Stellarion
Quality

Code Quality Metrics Overview

Stellarion is an AI Powered Code Quality Platform that provides comprehensive code analysis across 10+ programming languages. It delivers real-time complexity metrics, quality scoring, and architectural insights to improve code maintainability and reduce technical debt.

Supported Languages: Rust, TypeScript/JavaScript (TSX/JSX), Python, C, C++, Go, Java, Ruby, PHP, Tcl

Key Features:

  • Real-time complexity analysis with severity classification
  • Hash-based duplication detection with comment filtering
  • Semantic code search using AI embeddings
  • Impact analysis for change risk assessment
  • Automated refactoring opportunity detection
  • Multi-format reporting (JSON, Markdown, HTML, CSV)

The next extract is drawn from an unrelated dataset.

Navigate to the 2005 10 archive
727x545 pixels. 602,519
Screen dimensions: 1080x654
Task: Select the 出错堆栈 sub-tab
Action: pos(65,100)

Stellarion Metrics Analysis Categories

1. Complexity Metrics

Cyclomatic Complexity (CC)

  • Measurement: Counts independent paths through code using control flow graph analysis
  • Formula: CC = E - N + 2P (edges - nodes + 2×components) or (decision points) + 1
  • Calculation: AST traversal counting if, while, for, switch, case, &&, ||, ternary operators, exception handlers
  • Range: 1 to infinity (practically 1-100)

Stellarion Severity Classification:

ScoreSeverityColorAssessment
1-10LowGreenSimple, testable, maintainable
11-15ModerateYellowAcceptable complexity
16-20HighOrangeConsider refactoring
21-30HighOrangeRefactoring recommended
>30CriticalRedImmediate refactoring required

Cognitive Complexity

  • Measurement: Human-perceived difficulty to understand code, weighted by nesting depth
  • Calculation: Increments for decision points + additional increments per nesting level
  • Philosophy: Measures maintainability from developer perspective (not just testability)
  • Range: 0 to infinity (practically 0-100)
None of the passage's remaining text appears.